– Совершенно верно. До конца моей жизни в данной концепции ничто не менялось. А тогда, в марте 1947-го, и на курсе был разброд и разлад, и в моей душе. Казалось, что мои сокурсники предают идею искусства. Я выдвинул тезис, что наша подготовка к весенней сессии – наш вклад в служение искусству, служение Художественному театру. Ведь мы – студенты Школы-студии МХАТ, это святое! Три девушки поддержали меня. Из ребят не все, но многие тоже одобрили. Мой однокурсник Алексей Аджубей смотрел свысока, разрушая атмосферу. Аджубей ведь так и не окончил курса с нами. Он в 1949 году женился на Раде Хрущевой, ушел в журналистику, ему стало не до служения Художественному театру. Впрочем, ему всегда было не до того, я чувствовал. Понимая, что ребята несобранны, весна грядет, а сессию мы можем завалить, я сочинил памятку для однокурсников. Мой друг распечатал ее на пишущей машинке, но не сразу, не в день собрания 29 марта, а через неделю. Я хотел раздать ее всем, чтобы лежала в карманах и каждый помнил, что не сессии ждет студент, а служит искусству. Пока суд да дело, пока распечатали, а на второе собрание сил не хватило, бумажку с памяткой я даже не сумел раздать всем, – так и заглохла моя первая попытка создать группу единомышленников. Я тогда верил еще, что бывают такие формы дисциплины, дружбы, товарищества, которые сами собой снимают накипь в отношениях между людьми… Второй попыткой создать группу единомышленников была Студия молодых актеров, то есть труппа, ставшая театром «Современник». А последняя попытка – МХАТ. И если во МХАТ на Тверском бульваре я еще фантазировал на ансамблевые темы, то после переезда в Камергерский, о котором я мечтал как о наивысшем достижении в моей деятельности, на иллюзии осталось мало физического времени: общая катастрофа грянула через четыре года. Наступили девяностые, наехали на всех, как стали выражаться новые русские персонажи в малиновых пиджаках. Но пиджаки – следствие, на них не надо ставить точку.

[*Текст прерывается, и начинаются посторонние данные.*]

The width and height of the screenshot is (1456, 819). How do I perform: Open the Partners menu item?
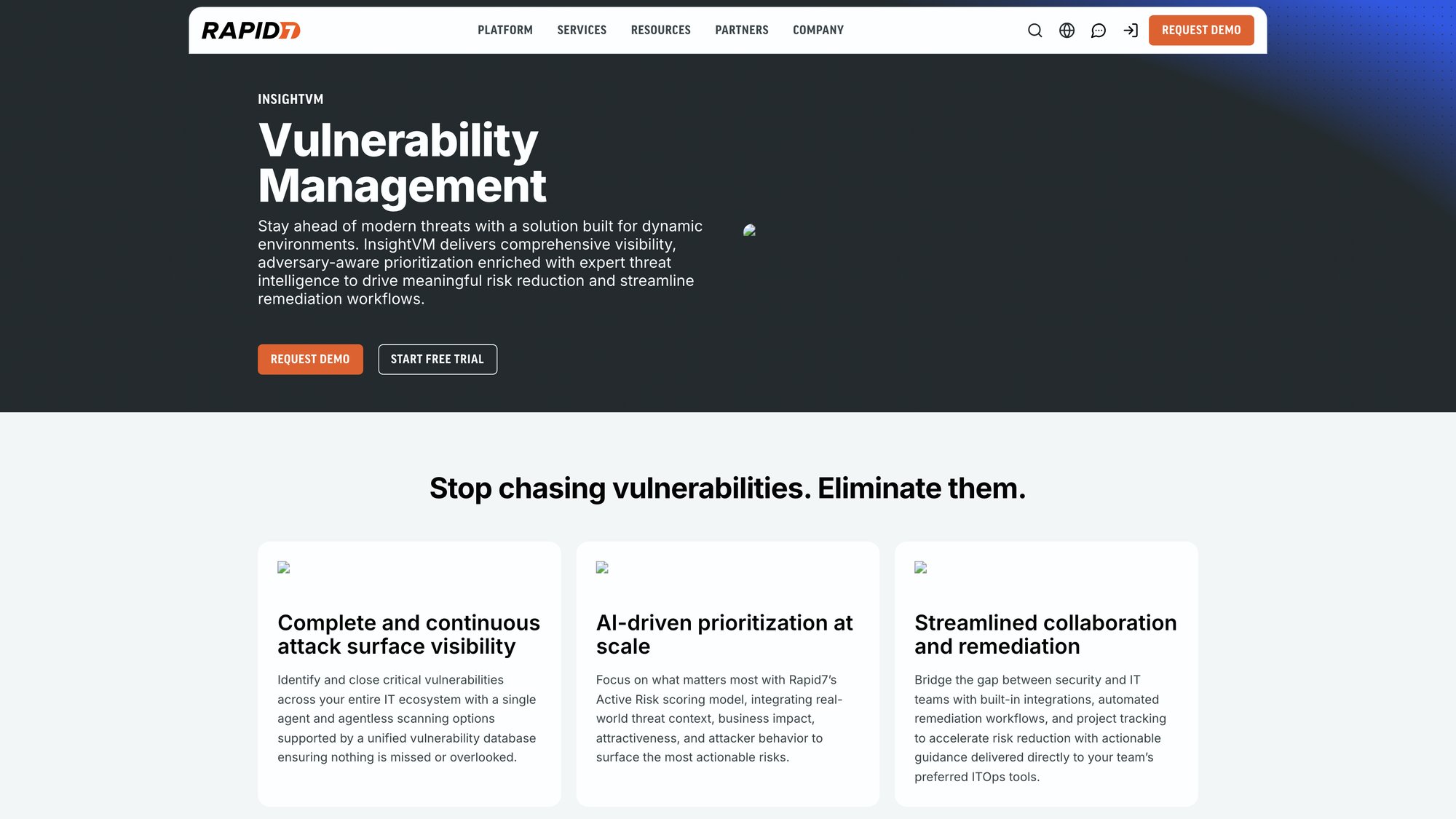point(742,30)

– Я так и думаю, что убили вас в конце концов девяностые. Этический сдвиг, сопоставимый с тектоническим. Везувий. Помпеи. Потоп. Не травма, полученная в молодости, не «кусок извести» в легких, вывезенный с Севера, – вы писали об этом куске в дневнике. И не только ваше всем известное курение по две пачки в день подтолкнуло процесс.
– Девяностые – годы воровские, грязные. Первоначальное накопление, видите ли, капитала. Была убита идея человека, которой я служил всю жизнь, был разрушен общий дом. Но в моей личной эволюции сначала действительно был март 1947-го и первое понимание, что собрать всех вокруг идеи – нелегко. Иногда очень трудно. Порой абсолютно невозможно. На метаморфозы этой идеи ушло полвека моей жизни. А тогда, в марте 1947-го, было собрание курса. Маленькая группа самолюбивых юнцов, каждый из которых в мае 1945-го прошел огромный конкурс в Школу-студию МХАТ. Каждый – личность и талант. У каждого была своя война, некоторые побывали на фронте. Я – нет, я был юным и наивным. Верил, что вместе лучше. Я ведь из большого и дружного рода Ефремовых, где друг о друге думали молитвенно, нежно, заботливо.
– Помню, в интервью профессор МГУ Александр Шерель спрашивал вас: «Что же общего у Бориса Годунова, булгаковского Мольера, Дон Кихота, Тузенбаха и Сирано?» Ответ ваш был: «Прозрение».
– Шерель много писал обо мне в разные годы. Как искусствовед, как журналист. Доброжелательно. Не вполне понимал меня, но человек хороший.